====== RECORDS FOR THE EXERCISE ======

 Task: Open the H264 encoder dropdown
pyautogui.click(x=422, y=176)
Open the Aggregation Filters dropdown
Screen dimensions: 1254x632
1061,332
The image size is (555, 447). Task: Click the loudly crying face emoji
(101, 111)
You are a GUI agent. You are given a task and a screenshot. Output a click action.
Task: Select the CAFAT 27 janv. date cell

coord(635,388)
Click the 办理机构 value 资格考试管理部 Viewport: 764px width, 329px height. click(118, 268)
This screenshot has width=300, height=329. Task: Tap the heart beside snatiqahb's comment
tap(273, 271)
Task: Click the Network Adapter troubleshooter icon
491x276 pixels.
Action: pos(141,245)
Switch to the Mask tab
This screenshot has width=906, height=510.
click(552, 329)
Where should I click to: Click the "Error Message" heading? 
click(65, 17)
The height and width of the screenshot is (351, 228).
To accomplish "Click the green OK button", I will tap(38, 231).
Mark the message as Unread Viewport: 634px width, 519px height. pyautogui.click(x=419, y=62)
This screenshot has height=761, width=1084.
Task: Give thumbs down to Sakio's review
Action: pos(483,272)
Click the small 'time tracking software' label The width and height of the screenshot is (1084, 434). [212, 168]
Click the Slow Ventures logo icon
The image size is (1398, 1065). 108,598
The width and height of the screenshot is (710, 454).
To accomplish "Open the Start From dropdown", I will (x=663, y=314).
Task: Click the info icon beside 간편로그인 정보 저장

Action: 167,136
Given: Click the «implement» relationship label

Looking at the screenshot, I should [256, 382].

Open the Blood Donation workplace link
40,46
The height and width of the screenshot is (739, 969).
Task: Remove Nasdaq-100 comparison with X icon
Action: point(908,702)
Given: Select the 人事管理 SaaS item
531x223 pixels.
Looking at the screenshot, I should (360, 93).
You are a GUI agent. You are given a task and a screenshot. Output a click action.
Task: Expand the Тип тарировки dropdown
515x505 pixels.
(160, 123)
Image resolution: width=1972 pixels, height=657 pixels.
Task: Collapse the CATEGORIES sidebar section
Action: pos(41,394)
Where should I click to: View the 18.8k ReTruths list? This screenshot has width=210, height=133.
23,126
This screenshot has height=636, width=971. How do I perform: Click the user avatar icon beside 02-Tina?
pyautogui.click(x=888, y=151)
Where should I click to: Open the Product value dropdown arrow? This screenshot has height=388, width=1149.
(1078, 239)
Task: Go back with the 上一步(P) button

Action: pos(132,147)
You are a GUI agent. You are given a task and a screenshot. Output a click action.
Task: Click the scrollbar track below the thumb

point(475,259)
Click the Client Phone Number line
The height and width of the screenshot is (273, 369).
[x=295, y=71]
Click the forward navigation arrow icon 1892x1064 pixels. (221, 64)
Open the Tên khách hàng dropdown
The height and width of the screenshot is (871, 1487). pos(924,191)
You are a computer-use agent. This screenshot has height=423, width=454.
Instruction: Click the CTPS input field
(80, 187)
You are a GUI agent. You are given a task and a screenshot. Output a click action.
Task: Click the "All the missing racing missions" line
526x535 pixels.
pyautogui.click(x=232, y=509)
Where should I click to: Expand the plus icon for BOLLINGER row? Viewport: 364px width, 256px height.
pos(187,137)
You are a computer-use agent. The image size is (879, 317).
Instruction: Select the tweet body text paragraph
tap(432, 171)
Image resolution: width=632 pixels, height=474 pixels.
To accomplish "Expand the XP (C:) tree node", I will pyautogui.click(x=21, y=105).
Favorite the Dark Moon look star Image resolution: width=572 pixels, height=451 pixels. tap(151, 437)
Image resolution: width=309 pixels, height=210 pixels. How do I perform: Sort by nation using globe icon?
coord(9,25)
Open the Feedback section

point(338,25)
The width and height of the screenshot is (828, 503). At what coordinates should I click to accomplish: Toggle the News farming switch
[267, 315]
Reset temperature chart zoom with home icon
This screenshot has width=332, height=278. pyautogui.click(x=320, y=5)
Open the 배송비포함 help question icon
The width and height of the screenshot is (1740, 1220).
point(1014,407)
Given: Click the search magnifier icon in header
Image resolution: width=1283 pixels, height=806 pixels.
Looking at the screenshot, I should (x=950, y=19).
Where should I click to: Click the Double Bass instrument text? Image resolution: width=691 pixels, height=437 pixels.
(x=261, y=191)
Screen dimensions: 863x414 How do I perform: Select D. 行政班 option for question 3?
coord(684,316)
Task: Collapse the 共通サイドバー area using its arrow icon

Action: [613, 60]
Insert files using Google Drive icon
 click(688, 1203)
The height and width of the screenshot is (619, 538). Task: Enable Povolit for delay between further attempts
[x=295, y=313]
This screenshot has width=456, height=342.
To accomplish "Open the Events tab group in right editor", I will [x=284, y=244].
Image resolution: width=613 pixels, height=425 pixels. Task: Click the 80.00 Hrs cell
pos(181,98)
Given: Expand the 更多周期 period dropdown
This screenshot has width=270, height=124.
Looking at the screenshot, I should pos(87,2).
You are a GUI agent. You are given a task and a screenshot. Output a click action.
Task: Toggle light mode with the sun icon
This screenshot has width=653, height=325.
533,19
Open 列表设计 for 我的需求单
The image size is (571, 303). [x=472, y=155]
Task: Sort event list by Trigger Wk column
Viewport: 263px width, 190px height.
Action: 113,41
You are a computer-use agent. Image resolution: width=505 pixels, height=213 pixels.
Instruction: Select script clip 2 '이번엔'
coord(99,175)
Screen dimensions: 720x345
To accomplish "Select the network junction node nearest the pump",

======

◆ EXERCISE BRIEF: Output the data above exactly, please, line for line.

◆ TASK RESULT:
 Task: Open the H264 encoder dropdown
pyautogui.click(x=422, y=176)
Open the Aggregation Filters dropdown
Screen dimensions: 1254x632
1061,332
The image size is (555, 447). Task: Click the loudly crying face emoji
(101, 111)
You are a GUI agent. You are given a task and a screenshot. Output a click action.
Task: Select the CAFAT 27 janv. date cell

coord(635,388)
Click the 办理机构 value 资格考试管理部 Viewport: 764px width, 329px height. click(118, 268)
This screenshot has width=300, height=329. Task: Tap the heart beside snatiqahb's comment
tap(273, 271)
Task: Click the Network Adapter troubleshooter icon
491x276 pixels.
Action: pos(141,245)
Switch to the Mask tab
This screenshot has width=906, height=510.
click(552, 329)
Where should I click to: Click the "Error Message" heading? 
click(65, 17)
The height and width of the screenshot is (351, 228).
To accomplish "Click the green OK button", I will tap(38, 231).
Mark the message as Unread Viewport: 634px width, 519px height. pyautogui.click(x=419, y=62)
This screenshot has height=761, width=1084.
Task: Give thumbs down to Sakio's review
Action: pos(483,272)
Click the small 'time tracking software' label The width and height of the screenshot is (1084, 434). [212, 168]
Click the Slow Ventures logo icon
The image size is (1398, 1065). 108,598
The width and height of the screenshot is (710, 454).
To accomplish "Open the Start From dropdown", I will (x=663, y=314).
Task: Click the info icon beside 간편로그인 정보 저장

Action: 167,136
Given: Click the «implement» relationship label

Looking at the screenshot, I should [256, 382].

Open the Blood Donation workplace link
40,46
The height and width of the screenshot is (739, 969).
Task: Remove Nasdaq-100 comparison with X icon
Action: point(908,702)
Given: Select the 人事管理 SaaS item
531x223 pixels.
Looking at the screenshot, I should (360, 93).
You are a GUI agent. You are given a task and a screenshot. Output a click action.
Task: Expand the Тип тарировки dropdown
515x505 pixels.
(160, 123)
Image resolution: width=1972 pixels, height=657 pixels.
Task: Collapse the CATEGORIES sidebar section
Action: pos(41,394)
Where should I click to: View the 18.8k ReTruths list? This screenshot has width=210, height=133.
23,126
This screenshot has height=636, width=971. How do I perform: Click the user avatar icon beside 02-Tina?
pyautogui.click(x=888, y=151)
Where should I click to: Open the Product value dropdown arrow? This screenshot has height=388, width=1149.
(1078, 239)
Task: Go back with the 上一步(P) button

Action: pos(132,147)
You are a GUI agent. You are given a task and a screenshot. Output a click action.
Task: Click the scrollbar track below the thumb

point(475,259)
Click the Client Phone Number line
The height and width of the screenshot is (273, 369).
[x=295, y=71]
Click the forward navigation arrow icon 1892x1064 pixels. (221, 64)
Open the Tên khách hàng dropdown
The height and width of the screenshot is (871, 1487). pos(924,191)
You are a computer-use agent. This screenshot has height=423, width=454.
Instruction: Click the CTPS input field
(80, 187)
You are a GUI agent. You are given a task and a screenshot. Output a click action.
Task: Click the "All the missing racing missions" line
526x535 pixels.
pyautogui.click(x=232, y=509)
Where should I click to: Expand the plus icon for BOLLINGER row? Viewport: 364px width, 256px height.
pos(187,137)
You are a computer-use agent. The image size is (879, 317).
Instruction: Select the tweet body text paragraph
tap(432, 171)
Image resolution: width=632 pixels, height=474 pixels.
To accomplish "Expand the XP (C:) tree node", I will pyautogui.click(x=21, y=105).
Favorite the Dark Moon look star Image resolution: width=572 pixels, height=451 pixels. tap(151, 437)
Image resolution: width=309 pixels, height=210 pixels. How do I perform: Sort by nation using globe icon?
coord(9,25)
Open the Feedback section

point(338,25)
The width and height of the screenshot is (828, 503). At what coordinates should I click to accomplish: Toggle the News farming switch
[267, 315]
Reset temperature chart zoom with home icon
This screenshot has width=332, height=278. pyautogui.click(x=320, y=5)
Open the 배송비포함 help question icon
The width and height of the screenshot is (1740, 1220).
point(1014,407)
Given: Click the search magnifier icon in header
Image resolution: width=1283 pixels, height=806 pixels.
Looking at the screenshot, I should (x=950, y=19).
Where should I click to: Click the Double Bass instrument text? Image resolution: width=691 pixels, height=437 pixels.
(x=261, y=191)
Screen dimensions: 863x414 How do I perform: Select D. 行政班 option for question 3?
coord(684,316)
Task: Collapse the 共通サイドバー area using its arrow icon

Action: [613, 60]
Insert files using Google Drive icon
 click(688, 1203)
The height and width of the screenshot is (619, 538). Task: Enable Povolit for delay between further attempts
[x=295, y=313]
This screenshot has width=456, height=342.
To accomplish "Open the Events tab group in right editor", I will [x=284, y=244].
Image resolution: width=613 pixels, height=425 pixels. Task: Click the 80.00 Hrs cell
pos(181,98)
Given: Expand the 更多周期 period dropdown
This screenshot has width=270, height=124.
Looking at the screenshot, I should pos(87,2).
You are a GUI agent. You are given a task and a screenshot. Output a click action.
Task: Toggle light mode with the sun icon
This screenshot has width=653, height=325.
533,19
Open 列表设计 for 我的需求单
The image size is (571, 303). [x=472, y=155]
Task: Sort event list by Trigger Wk column
Viewport: 263px width, 190px height.
Action: 113,41
You are a computer-use agent. Image resolution: width=505 pixels, height=213 pixels.
Instruction: Select script clip 2 '이번엔'
coord(99,175)
Screen dimensions: 720x345
To accomplish "Select the network junction node nearest the pump",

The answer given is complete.